* _What this task involves_: With the pictures left out, reproduce exactly the lines from the one containing "The height and" through the final line of the entries.
(Records for the task)
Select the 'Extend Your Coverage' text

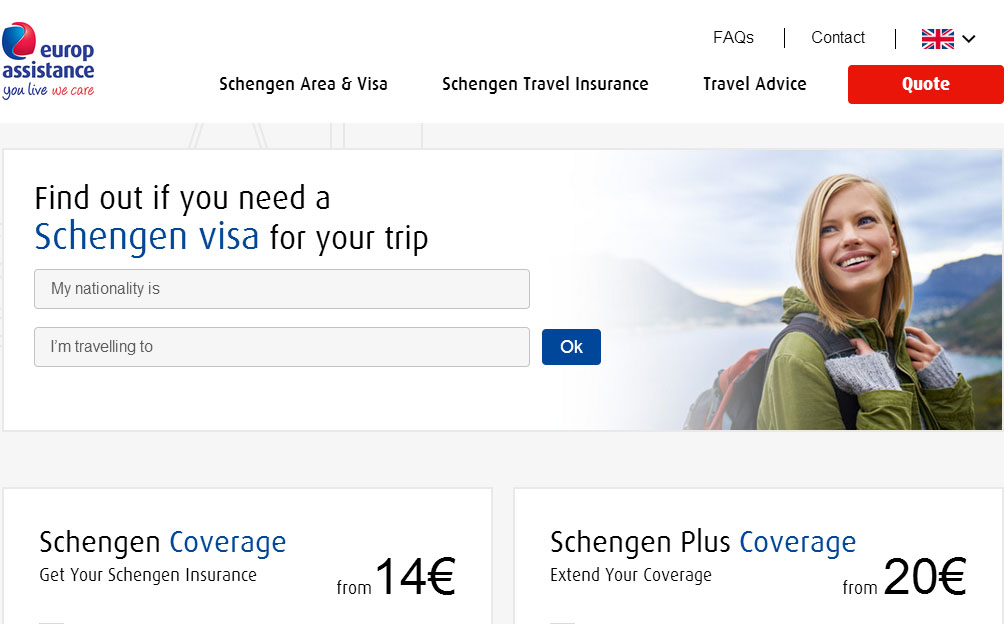[630, 575]

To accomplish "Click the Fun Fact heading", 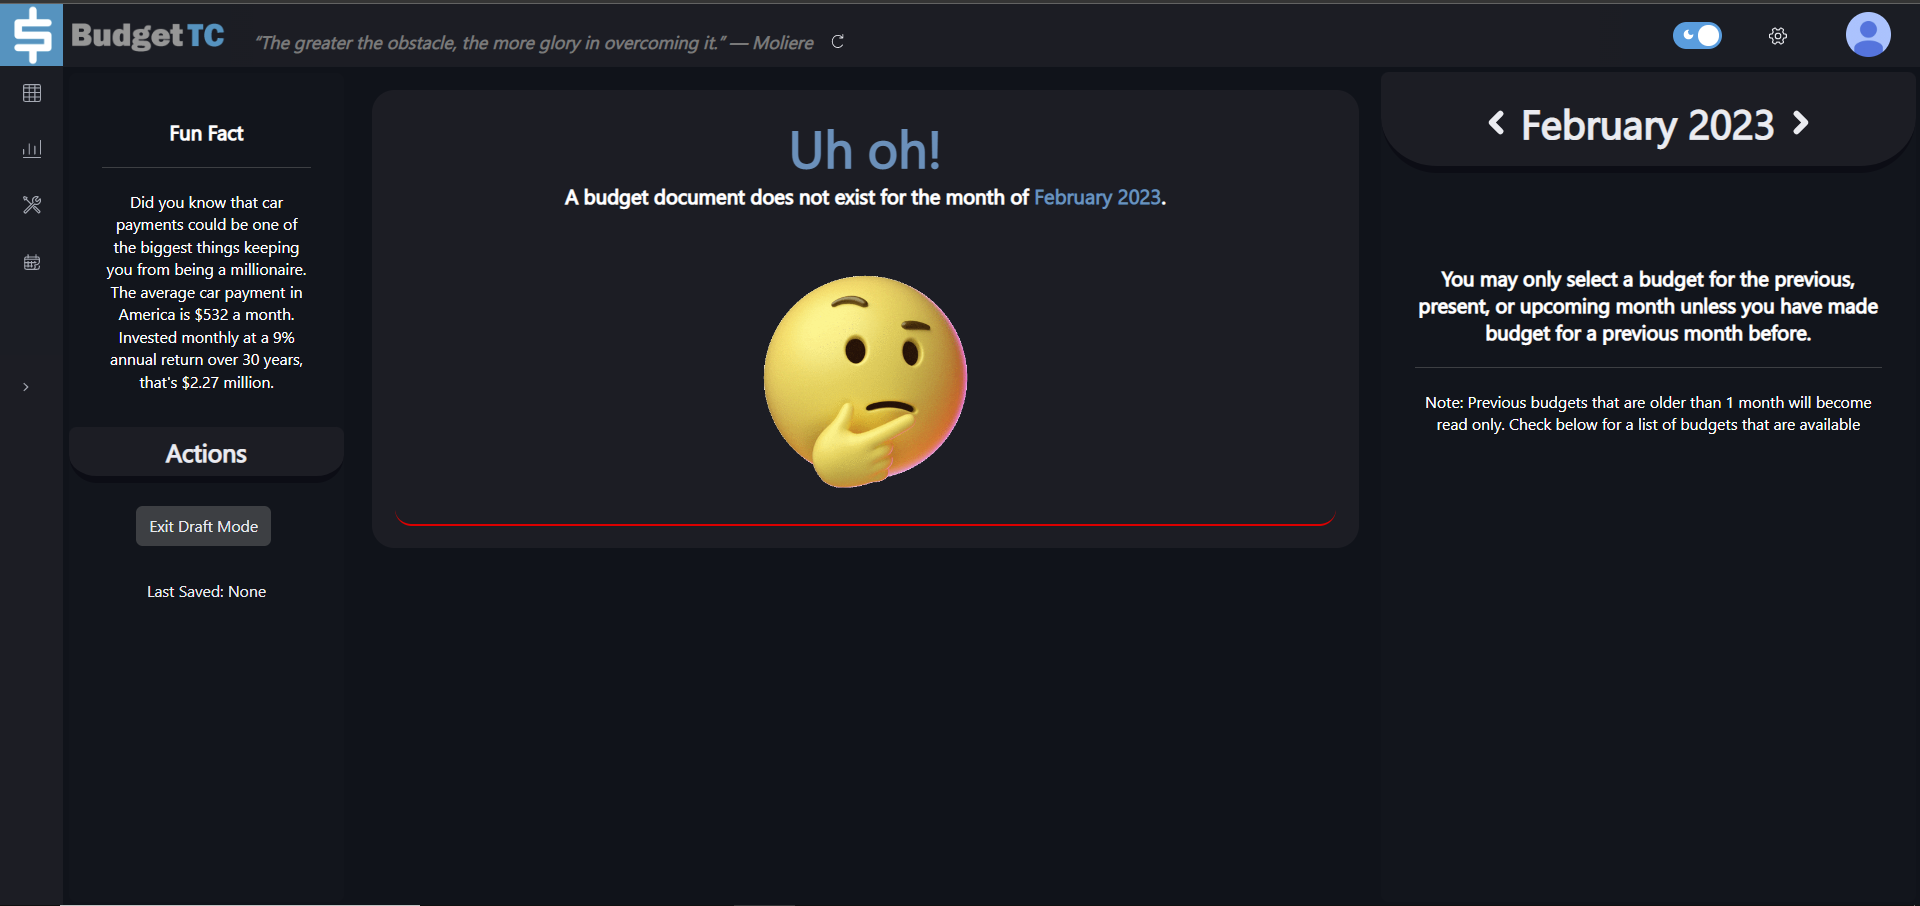I will pyautogui.click(x=206, y=134).
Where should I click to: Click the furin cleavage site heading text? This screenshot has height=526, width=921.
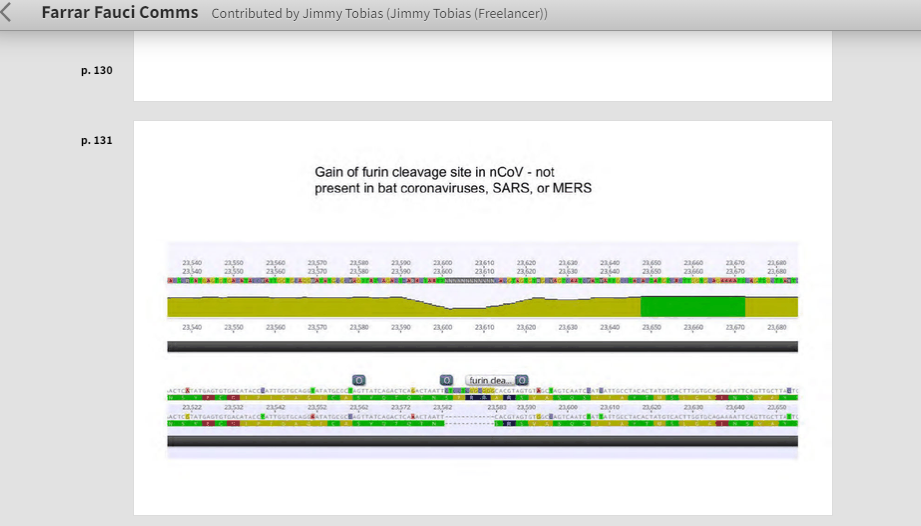click(452, 180)
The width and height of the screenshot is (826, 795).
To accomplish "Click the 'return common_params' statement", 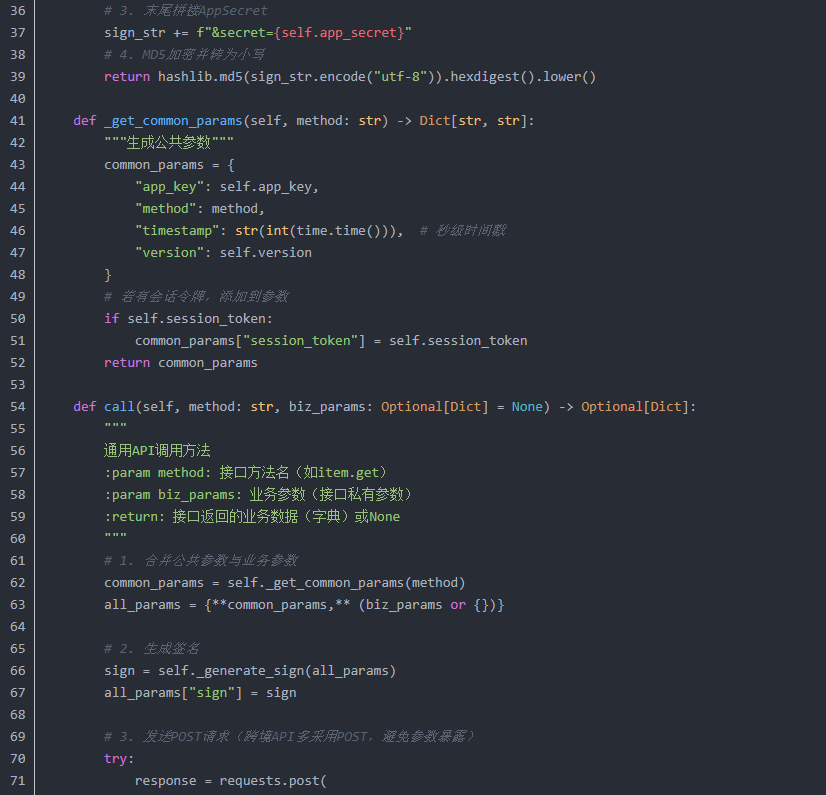I will pos(180,363).
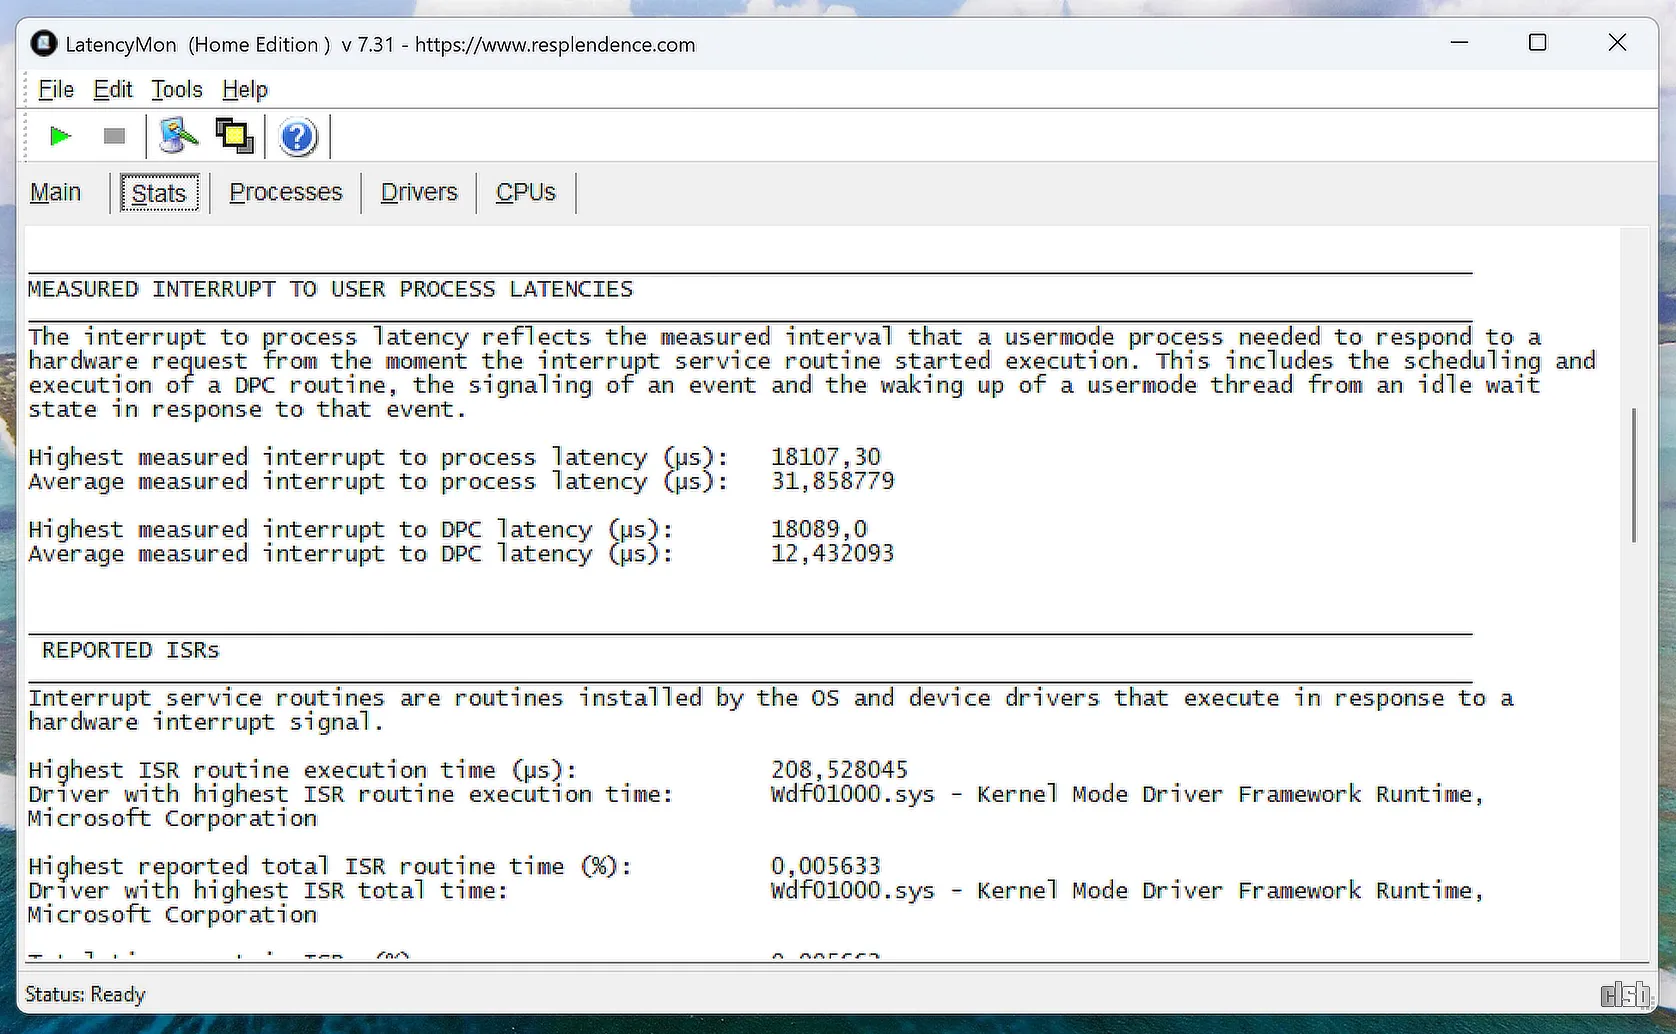
Task: Show the Drivers tab
Action: [x=419, y=192]
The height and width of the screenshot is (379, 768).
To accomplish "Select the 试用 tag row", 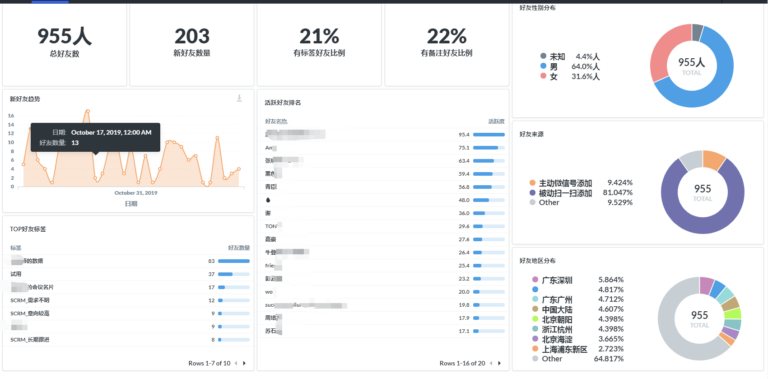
(End Records for the task)
* _Response for this exercise_:
The height and width of the screenshot is (379, 768).
To accomplish "Select the 试用 tag row", 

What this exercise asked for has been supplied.